A year on, and with the departure date set at 23.00 hours GMT on March 29, 2019, Brexit negotiations have proved to be a difficult beast to tame.

Still unresolved is the question of the 500 kilometer border between Northern Ireland, which is part of the UK, and the Republic of Ireland, which will remain as a member of the EU.

The border between the two will be the only UK-EU land border after next March, but both the British and Irish governments insist they don't want border posts.

The other big question is Britain's future relationship with the European single market and its customs union.

The EU insists on sticking to its rules, that membership of the two, mean free movement of EU citizens. One of the strongest factors in the referendum vote in 2016 had been control of immigration into Britain.

Marking the anniversary Professor Anthony Glees from the University of Buckingham said the Brexit vote has led to political and now constitutional chaos without parallel in recent times.
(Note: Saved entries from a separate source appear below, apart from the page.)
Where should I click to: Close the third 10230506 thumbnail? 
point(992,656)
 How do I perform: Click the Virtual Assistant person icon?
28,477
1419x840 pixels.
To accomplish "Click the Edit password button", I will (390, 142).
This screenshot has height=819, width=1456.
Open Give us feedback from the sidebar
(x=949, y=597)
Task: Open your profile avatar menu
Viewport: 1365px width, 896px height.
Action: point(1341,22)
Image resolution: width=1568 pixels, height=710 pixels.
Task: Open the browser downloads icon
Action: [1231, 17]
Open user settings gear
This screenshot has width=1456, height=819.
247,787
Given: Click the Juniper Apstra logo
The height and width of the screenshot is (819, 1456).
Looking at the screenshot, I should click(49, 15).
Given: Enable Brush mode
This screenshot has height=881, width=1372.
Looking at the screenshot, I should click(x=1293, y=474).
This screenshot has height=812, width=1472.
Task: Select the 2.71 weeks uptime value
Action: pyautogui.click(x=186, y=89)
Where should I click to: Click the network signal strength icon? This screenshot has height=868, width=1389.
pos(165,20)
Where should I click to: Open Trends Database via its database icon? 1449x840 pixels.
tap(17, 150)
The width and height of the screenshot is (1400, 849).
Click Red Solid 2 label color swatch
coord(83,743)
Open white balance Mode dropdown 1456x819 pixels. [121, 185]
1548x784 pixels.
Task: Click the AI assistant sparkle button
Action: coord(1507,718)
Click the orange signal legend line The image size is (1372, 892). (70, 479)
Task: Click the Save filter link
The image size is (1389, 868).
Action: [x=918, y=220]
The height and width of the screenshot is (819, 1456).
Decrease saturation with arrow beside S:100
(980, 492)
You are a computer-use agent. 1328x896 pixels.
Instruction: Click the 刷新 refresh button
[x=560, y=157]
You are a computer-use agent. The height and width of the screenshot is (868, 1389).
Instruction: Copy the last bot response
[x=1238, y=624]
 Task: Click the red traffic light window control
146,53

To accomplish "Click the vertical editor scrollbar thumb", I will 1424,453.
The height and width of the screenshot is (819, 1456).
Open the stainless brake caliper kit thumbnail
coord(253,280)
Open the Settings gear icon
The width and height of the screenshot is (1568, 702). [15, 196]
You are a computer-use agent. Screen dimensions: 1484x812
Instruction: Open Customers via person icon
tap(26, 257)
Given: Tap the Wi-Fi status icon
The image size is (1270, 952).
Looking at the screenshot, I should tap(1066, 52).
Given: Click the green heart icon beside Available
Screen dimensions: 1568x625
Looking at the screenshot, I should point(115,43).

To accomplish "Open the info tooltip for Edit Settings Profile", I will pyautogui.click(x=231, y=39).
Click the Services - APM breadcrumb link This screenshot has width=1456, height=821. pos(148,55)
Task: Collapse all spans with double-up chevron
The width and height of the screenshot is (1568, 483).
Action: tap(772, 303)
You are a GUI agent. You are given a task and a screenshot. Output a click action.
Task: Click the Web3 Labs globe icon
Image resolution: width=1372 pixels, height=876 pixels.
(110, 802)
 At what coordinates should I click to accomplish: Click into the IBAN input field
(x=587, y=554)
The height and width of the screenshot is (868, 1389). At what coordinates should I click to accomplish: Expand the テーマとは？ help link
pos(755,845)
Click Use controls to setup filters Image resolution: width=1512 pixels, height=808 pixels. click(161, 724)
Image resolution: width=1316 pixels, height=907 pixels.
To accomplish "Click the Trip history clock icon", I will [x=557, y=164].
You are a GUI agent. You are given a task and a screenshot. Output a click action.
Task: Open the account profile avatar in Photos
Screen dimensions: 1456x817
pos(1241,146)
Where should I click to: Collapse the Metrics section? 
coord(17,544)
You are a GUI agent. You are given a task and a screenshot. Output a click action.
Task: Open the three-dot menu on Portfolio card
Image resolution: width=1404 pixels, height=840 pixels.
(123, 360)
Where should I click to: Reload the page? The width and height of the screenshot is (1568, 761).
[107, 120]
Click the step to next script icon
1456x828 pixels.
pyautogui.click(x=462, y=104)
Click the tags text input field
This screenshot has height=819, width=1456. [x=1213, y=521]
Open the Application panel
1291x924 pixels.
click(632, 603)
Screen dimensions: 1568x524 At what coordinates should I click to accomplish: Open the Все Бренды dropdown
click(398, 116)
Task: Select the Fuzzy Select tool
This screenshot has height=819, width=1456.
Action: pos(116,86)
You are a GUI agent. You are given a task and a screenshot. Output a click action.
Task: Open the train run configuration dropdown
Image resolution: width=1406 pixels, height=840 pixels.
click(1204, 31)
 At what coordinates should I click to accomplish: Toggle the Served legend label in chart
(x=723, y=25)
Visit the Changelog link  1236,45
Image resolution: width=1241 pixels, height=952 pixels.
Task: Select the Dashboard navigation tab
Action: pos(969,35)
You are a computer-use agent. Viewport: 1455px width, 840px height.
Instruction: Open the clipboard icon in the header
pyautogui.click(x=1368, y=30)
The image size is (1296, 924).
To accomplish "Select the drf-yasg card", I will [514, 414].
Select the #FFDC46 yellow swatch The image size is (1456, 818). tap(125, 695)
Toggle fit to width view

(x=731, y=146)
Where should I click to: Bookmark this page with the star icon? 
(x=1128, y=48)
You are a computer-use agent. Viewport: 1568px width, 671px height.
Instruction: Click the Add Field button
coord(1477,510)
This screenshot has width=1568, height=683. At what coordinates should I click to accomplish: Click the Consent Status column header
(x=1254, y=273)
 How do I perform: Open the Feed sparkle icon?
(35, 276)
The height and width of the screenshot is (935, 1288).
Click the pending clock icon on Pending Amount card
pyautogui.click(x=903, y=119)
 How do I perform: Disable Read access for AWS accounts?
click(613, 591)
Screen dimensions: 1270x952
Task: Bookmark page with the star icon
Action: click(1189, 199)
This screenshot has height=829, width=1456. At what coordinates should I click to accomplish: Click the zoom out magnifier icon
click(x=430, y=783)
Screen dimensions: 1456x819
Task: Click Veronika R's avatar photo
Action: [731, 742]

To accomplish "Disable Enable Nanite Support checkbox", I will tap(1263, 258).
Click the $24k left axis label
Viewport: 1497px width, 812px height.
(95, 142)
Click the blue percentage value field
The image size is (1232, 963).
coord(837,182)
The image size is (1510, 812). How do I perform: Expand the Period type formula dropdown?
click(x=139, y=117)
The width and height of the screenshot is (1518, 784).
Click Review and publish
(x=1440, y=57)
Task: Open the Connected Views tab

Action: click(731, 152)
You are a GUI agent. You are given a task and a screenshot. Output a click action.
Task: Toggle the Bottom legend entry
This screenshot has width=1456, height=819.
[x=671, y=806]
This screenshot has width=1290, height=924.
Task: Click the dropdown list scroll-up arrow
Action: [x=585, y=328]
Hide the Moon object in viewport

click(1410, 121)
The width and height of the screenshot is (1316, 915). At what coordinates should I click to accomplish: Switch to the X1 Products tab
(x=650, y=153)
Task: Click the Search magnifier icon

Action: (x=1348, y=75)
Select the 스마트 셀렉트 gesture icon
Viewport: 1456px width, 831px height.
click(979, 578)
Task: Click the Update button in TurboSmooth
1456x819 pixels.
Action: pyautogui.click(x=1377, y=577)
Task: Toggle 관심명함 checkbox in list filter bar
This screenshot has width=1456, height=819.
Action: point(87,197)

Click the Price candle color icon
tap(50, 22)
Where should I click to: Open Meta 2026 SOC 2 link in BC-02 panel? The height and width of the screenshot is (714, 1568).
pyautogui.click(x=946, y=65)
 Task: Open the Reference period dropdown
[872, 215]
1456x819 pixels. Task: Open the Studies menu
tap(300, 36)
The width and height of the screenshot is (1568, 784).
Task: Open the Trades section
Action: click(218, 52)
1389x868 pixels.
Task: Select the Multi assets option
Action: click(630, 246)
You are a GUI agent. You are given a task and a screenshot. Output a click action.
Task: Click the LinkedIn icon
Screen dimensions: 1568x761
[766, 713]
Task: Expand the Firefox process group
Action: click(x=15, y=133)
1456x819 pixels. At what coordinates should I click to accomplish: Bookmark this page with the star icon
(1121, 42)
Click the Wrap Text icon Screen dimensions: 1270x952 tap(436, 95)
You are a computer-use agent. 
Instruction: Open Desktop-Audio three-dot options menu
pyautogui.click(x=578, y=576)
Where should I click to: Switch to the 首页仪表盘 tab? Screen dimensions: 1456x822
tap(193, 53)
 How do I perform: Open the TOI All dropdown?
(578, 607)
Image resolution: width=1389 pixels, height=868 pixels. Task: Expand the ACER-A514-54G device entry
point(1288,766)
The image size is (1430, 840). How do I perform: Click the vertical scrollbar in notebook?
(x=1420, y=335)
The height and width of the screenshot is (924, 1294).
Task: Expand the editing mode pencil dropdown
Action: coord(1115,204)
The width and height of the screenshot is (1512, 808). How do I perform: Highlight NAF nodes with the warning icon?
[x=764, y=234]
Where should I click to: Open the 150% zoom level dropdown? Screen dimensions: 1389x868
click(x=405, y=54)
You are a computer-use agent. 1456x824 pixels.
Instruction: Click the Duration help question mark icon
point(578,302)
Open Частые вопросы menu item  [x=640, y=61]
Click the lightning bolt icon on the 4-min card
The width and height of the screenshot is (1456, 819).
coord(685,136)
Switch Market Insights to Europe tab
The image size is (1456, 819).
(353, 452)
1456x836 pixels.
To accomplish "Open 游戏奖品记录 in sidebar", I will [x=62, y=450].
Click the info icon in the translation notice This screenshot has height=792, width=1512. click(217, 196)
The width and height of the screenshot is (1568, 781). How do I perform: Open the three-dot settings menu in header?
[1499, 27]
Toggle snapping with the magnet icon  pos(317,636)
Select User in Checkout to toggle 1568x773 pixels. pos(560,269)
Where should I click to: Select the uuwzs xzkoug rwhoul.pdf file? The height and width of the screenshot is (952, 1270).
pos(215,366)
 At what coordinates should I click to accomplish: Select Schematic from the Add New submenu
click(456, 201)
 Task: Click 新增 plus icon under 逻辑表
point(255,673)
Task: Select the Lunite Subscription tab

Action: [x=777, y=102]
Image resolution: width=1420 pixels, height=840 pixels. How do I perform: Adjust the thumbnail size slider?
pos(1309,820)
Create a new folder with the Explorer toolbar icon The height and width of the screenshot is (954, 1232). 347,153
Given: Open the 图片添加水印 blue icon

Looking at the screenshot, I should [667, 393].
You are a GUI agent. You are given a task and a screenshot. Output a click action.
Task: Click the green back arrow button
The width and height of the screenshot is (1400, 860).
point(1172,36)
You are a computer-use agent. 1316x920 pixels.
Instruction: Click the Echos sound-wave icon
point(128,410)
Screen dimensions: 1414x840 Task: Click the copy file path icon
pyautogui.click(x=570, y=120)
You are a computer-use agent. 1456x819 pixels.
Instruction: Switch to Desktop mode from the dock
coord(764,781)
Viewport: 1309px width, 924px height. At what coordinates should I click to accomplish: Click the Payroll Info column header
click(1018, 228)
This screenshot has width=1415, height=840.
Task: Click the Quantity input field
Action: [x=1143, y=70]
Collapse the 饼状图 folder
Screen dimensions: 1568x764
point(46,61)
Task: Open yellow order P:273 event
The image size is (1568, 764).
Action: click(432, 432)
"Mrs May has in effect lost the slim majority she cobbled up a year ago. Investment in the UK is down by about 60 percent since 2016. The pound sterling has lost around 15percentof its value and there has been only a 1 percent growth in exports as a result. Productivity continues to slump. Major companies are pulling out of the UK if trying not to publicize this as they want to continue to sell to British people," he said..

Glees told Xinhua: "Brexiters have not revealed their economic and political blueprint for Brexit and plainly more and more people are beginning to wonder if they have one, or, if they do, whether it will be so radical that the UK will take 15-20 years to recover.

"The British people have never had it explained that membership of the EU is an investment in a club which brought a return of ten times the fee. They don't now understand that you can't have the privileges of membership without paying."

Glees, a supporter of the EU, was outspoken in his views on leading politicians.

"Big political egos like Boris Johnson (the Foreign Secretary) leading Brexiteer Conservative MP Jacob Rees-Mogg and cabinet minister Michael Gove are circling like sharks, waiting to destroy Ms May," said Glees.

"No one knows how this will end. Some think there will have to be a second referendum, but the tragic Grenfell Tower fire in London will come to be seen as the symbol of the painful Brexiting of Britain," added Glees.